=== TASK GOAL ===
Render each line of the records below as one string in a JSON list, omitting blank lines.

=== AVAILABLE RECORDS ===
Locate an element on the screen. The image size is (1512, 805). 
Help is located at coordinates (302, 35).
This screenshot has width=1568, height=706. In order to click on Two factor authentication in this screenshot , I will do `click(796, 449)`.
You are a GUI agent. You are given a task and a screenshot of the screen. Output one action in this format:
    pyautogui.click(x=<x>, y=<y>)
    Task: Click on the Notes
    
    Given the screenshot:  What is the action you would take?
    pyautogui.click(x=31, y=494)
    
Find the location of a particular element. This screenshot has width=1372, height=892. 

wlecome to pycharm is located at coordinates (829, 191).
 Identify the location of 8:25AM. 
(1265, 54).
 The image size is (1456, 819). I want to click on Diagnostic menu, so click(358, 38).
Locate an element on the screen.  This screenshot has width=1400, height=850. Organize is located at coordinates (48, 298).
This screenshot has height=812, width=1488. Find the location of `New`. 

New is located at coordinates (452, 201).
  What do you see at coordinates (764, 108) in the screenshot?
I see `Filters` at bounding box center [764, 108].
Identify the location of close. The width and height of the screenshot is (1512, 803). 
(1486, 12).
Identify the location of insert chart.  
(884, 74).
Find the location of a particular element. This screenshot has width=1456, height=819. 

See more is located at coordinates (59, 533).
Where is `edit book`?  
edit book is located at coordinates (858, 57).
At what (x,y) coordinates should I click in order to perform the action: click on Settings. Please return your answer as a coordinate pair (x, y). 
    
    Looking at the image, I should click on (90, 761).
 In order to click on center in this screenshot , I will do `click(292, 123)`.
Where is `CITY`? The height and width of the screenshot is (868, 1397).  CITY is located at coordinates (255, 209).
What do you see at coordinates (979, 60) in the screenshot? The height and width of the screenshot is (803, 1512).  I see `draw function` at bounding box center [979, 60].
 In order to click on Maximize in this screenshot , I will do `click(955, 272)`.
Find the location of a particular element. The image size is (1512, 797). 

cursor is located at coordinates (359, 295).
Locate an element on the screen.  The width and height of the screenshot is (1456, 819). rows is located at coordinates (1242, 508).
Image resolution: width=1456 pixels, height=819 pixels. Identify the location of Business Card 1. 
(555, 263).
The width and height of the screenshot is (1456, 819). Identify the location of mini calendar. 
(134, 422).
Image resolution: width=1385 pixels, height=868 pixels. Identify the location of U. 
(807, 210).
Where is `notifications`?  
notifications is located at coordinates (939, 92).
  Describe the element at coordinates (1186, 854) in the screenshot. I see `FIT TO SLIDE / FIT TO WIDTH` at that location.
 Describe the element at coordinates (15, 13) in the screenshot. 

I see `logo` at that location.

=== FINISHED ANSWER ===
[
  "Locate an element on the screen. The image size is (1512, 805). ",
  "Help is located at coordinates (302, 35).",
  "This screenshot has width=1568, height=706. In order to click on Two factor authentication in this screenshot , I will do `click(796, 449)`.",
  "You are a GUI agent. You are given a task and a screenshot of the screen. Output one action in this format:",
  "    pyautogui.click(x=<x>, y=<y>)",
  "    Task: Click on the Notes",
  "    Given the screenshot:  What is the action you would take?",
  "    pyautogui.click(x=31, y=494)",
  "Find the location of a particular element. This screenshot has width=1372, height=892. ",
  "wlecome to pycharm is located at coordinates (829, 191).",
  " Identify the location of 8:25AM. ",
  "(1265, 54).",
  " The image size is (1456, 819). I want to click on Diagnostic menu, so click(358, 38).",
  "Locate an element on the screen.  This screenshot has width=1400, height=850. Organize is located at coordinates (48, 298).",
  "This screenshot has height=812, width=1488. Find the location of `New`. ",
  "New is located at coordinates (452, 201).",
  "  What do you see at coordinates (764, 108) in the screenshot?",
  "I see `Filters` at bounding box center [764, 108].",
  "Identify the location of close. The width and height of the screenshot is (1512, 803). ",
  "(1486, 12).",
  "Identify the location of insert chart.  ",
  "(884, 74).",
  "Find the location of a particular element. This screenshot has width=1456, height=819. ",
  "See more is located at coordinates (59, 533).",
  "Where is `edit book`?  ",
  "edit book is located at coordinates (858, 57).",
  "At what (x,y) coordinates should I click in order to perform the action: click on Settings. Please return your answer as a coordinate pair (x, y). ",
  "    Looking at the image, I should click on (90, 761).",
  " In order to click on center in this screenshot , I will do `click(292, 123)`.",
  "Where is `CITY`? The height and width of the screenshot is (868, 1397).  CITY is located at coordinates (255, 209).",
  "What do you see at coordinates (979, 60) in the screenshot? The height and width of the screenshot is (803, 1512).  I see `draw function` at bounding box center [979, 60].",
  " In order to click on Maximize in this screenshot , I will do `click(955, 272)`.",
  "Find the location of a particular element. The image size is (1512, 797). ",
  "cursor is located at coordinates (359, 295).",
  "Locate an element on the screen.  The width and height of the screenshot is (1456, 819). rows is located at coordinates (1242, 508).",
  "Image resolution: width=1456 pixels, height=819 pixels. Identify the location of Business Card 1. ",
  "(555, 263).",
  "The width and height of the screenshot is (1456, 819). Identify the location of mini calendar. ",
  "(134, 422).",
  "Image resolution: width=1385 pixels, height=868 pixels. Identify the location of U. ",
  "(807, 210).",
  "Where is `notifications`?  ",
  "notifications is located at coordinates (939, 92).",
  "  Describe the element at coordinates (1186, 854) in the screenshot. I see `FIT TO SLIDE / FIT TO WIDTH` at that location.",
  " Describe the element at coordinates (15, 13) in the screenshot. ",
  "I see `logo` at that location."
]